Diketahui, surat yang diteken sejak Selasa (21/3) itu berlaku selama 6 bulan ke depan. Dalam surat peringatan itu, penyidik yang dikenal berani dalam menangani kasus korupsi kelas kakap itu dianggap telah melanggar Pasal 7 huruf f dan g Peraturan Nomor 10/2016 tentang Disiplin Pegawai dan Penasihat KPK.

Menurut sumber internal KPK, awal mula adanya SP ini beranjak dari adanya nota dinas Nomor : ND-47/23/02/2017 tanggal 8 Februari 2017 dari Direktur Penyidikan KPK Aris Budiman kepada pimpinan KPK. Isi nota tersebut menyebutkan, Aris meminta agar koleganya di pihak kepolisian ‘tanpa syarat’ dijadikan Kepala Satuan Tugas (Kasatgas) penyidikan.

Merasa tidak profesional karena dianggap tidak mengikuti aturan main KPK, Novel selaku Ketua Wadah Pegawai (WP) KPK memprotes keras tindakan yang dilakukan oleh Aris.

Dia bergegas mengirim surat elektronik kepada Aris yang isinya kritik terhadap Aris.

"Novel mengkritik pola perekrutan Aris yang dinilai tidak melalui aturan main yang berlaku di KPK, kemudian tidak memperhatikan jenjang karir para penyidik yang sudah lama berkarir, serta tidak memperhatikan integritas calon pegawai," kata sumber tersebut.

Lanjutnya, surat protes tersebut justru membuat Aris tersinggung dan tidak menerima kritik dari WP melalui Novel. "Kemudian terjadi lah perpecahan antara penyidik dari unsur kepolisian dan non kepolisian," tukasnya.

Situasi tegang ini pun direspon pimpinan KPK, langkah yang dilakukan adalah mengumpulkan penyidik dari unsur kepolisian maupun non kepolisian secara terpisah dan tertutup. Kemudian pimpinan KPK pun mempertemukan penyidik dari dua kubu tersebut di tempat yang sama.

Namun bukan solusi yang di dapat, kedua unsur penyidik sama sama mempertahankan argumennya masing masing. Bahkan diceritakan dalam rapat tertutup tersebut, salah seorang penyidik dari lingkungan Polri sempat emosi dan berkata jika dirinya dan teman-temannya tak dibutuhkan lagi oleh pimpinan KPK, maka pihaknya minta dikembalikan lagi ke insitusinya. Mereka juga meminta agar para penyidik yang berasal dari kalangan kepolisian membentuk Satgas penyidikan sendiri, terpisah dari para penyidik non kepolisian.

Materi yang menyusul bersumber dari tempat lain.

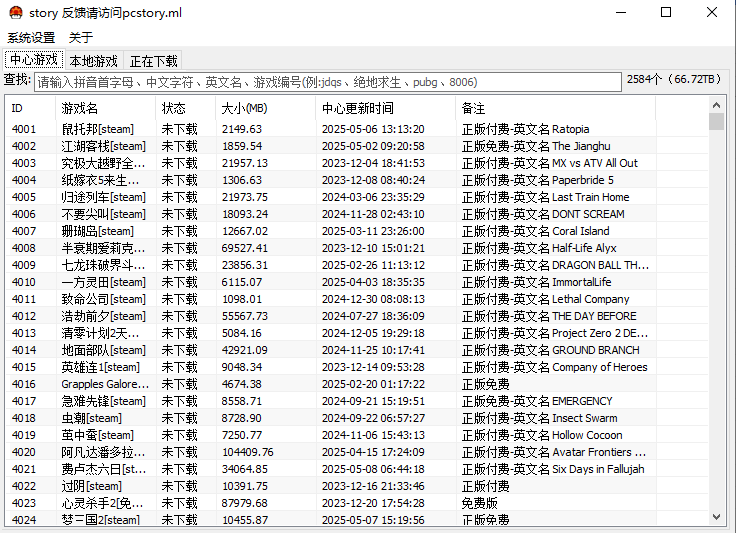Click the scroll down arrow of list
The height and width of the screenshot is (533, 736).
pyautogui.click(x=716, y=516)
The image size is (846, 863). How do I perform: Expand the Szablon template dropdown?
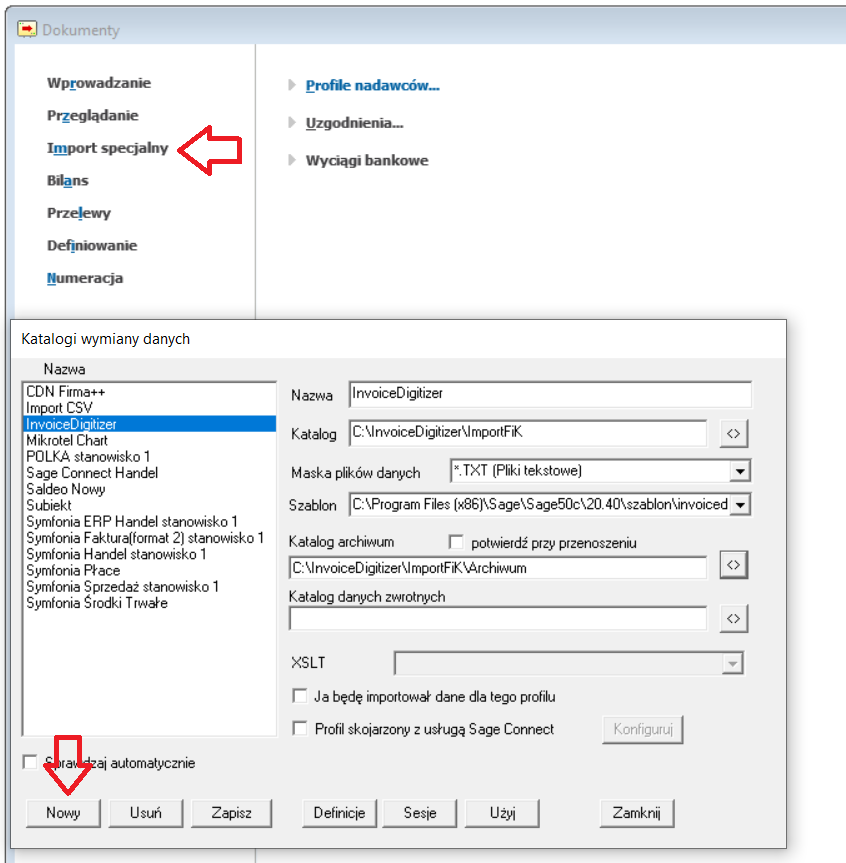pos(740,505)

Tak lama berselang dari hasil diskusi tersebut, kabar malang pun datang. Setelah sebelumnya Kasatgas e-KTP itu sempat diperiksa tim dari Deputi Bidang Pengawasan Internal dan Pengaduan Masyarakat (PIPM) atas permintaan pimpinan KPK, penyidik yang sempat tertimpa isu kriminalisasi atas dugaan penganiayaan pencuri burung sarang walet itu dihadiahi surat peringatan tertulis (SP) dari pimpinan KPK. Dia dinilai melanggar Pasal 7 huruf f peraturan internal KPK yang berbunyi, "menghambat atau mengeyampingkan pelaksaan tugas yang tidak merugikan keuangan KPK".

Selain itu, pria yang telah mengundurkan diri dari insitusi Polri ini, juga dinilai melanggar Pasal 7 huruf g yang berbunyi "melakukan perbuatan yang bersifat keberpihakan atau diskriminiatif terhadap jenis kelamin, agama, asal kesukuan atau kebangsaan, usia, atau status sosial ekonomi, baik secara lisan maupun tertulis".

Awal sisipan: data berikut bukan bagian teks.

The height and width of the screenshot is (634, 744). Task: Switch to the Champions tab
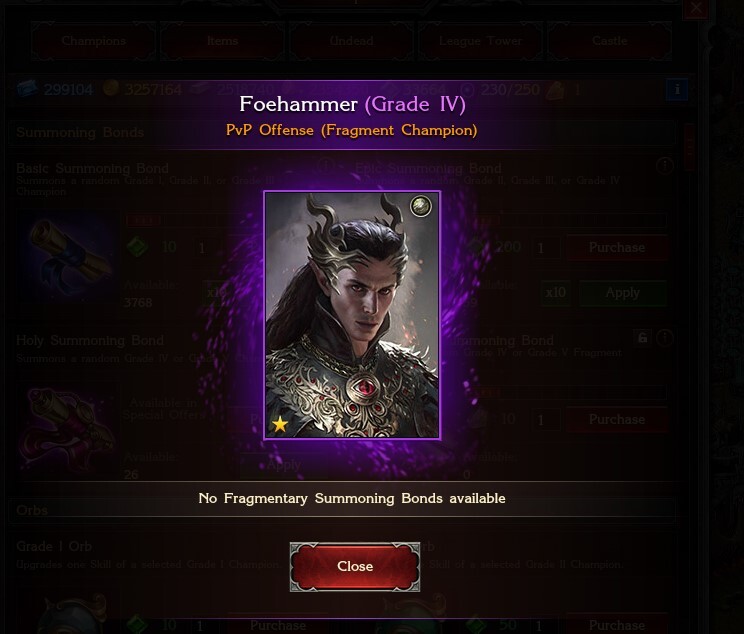tap(94, 41)
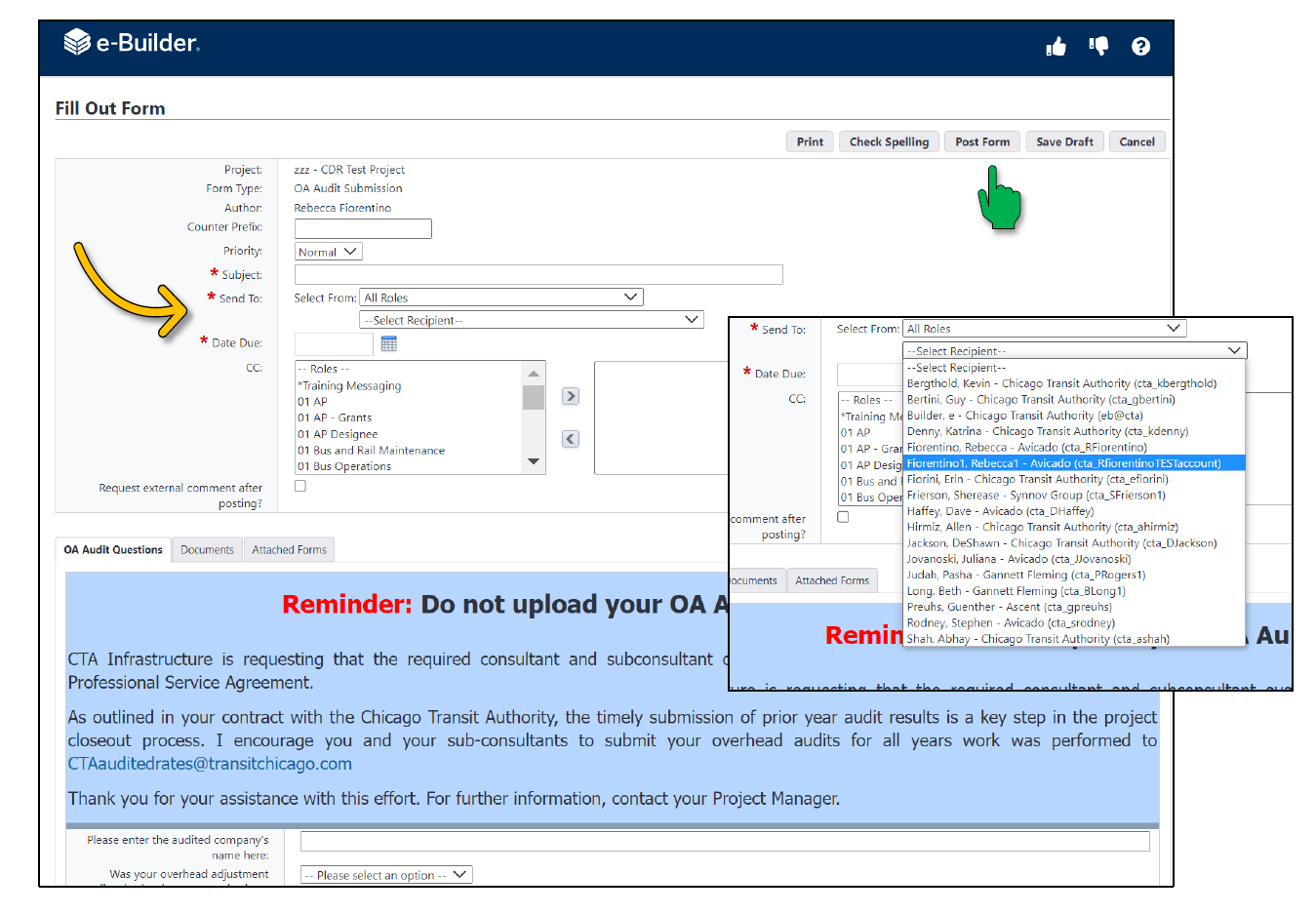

Adanya perbedaan prinsip dan pendapat antar penyidik membuat pegawai KPK yang lain resah karena jika hal ini terus menerus berlanjut bukan tidak mungkin penanganan kasus korupsi bakal terpengaruh.

"Kalau kita ribut di dalam bisa ganggu kinerja," ujar sumber tersebut.

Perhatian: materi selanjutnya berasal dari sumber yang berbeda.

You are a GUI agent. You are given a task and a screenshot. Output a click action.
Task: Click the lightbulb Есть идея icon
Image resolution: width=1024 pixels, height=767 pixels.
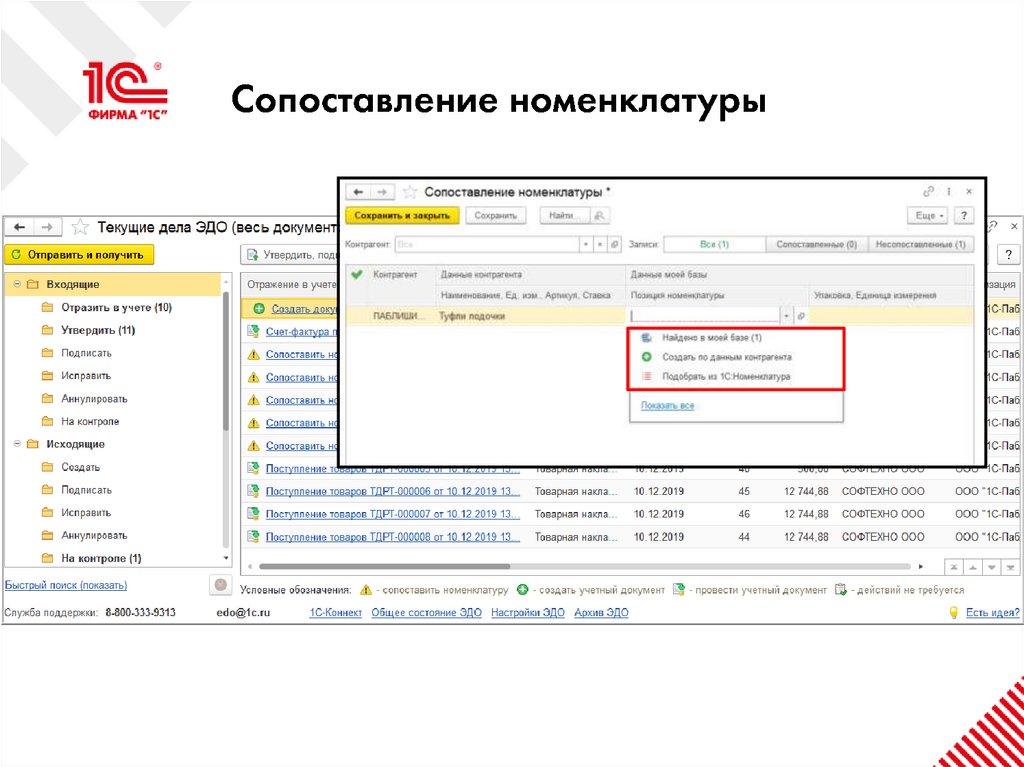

Hal senada juga disampaikan pegawai KPK lain. "Yang diinginkan mereka itu, para penyidik ribut terus, maka bisa bubar semua kasus yang ditangani KPK sekarang," jelasnya tanpa menyebut pihak siapa yang menginginkan badai besar ambruknya KPK.

Lebih lanjut, mereka juga khawatir jika hukuman yang dikenakan terhadap penyidik senior KPK yang dikenal berani itu, adalah celah sebagai upaya untuk menendang mantan Kasatgas simulator SIM dari lembaga anti rasuah yang telah membesarkan namanya.

"Saya takutnya ini upaya untuk amankan Novel" ucap sumber tersebut. (mdk/noe)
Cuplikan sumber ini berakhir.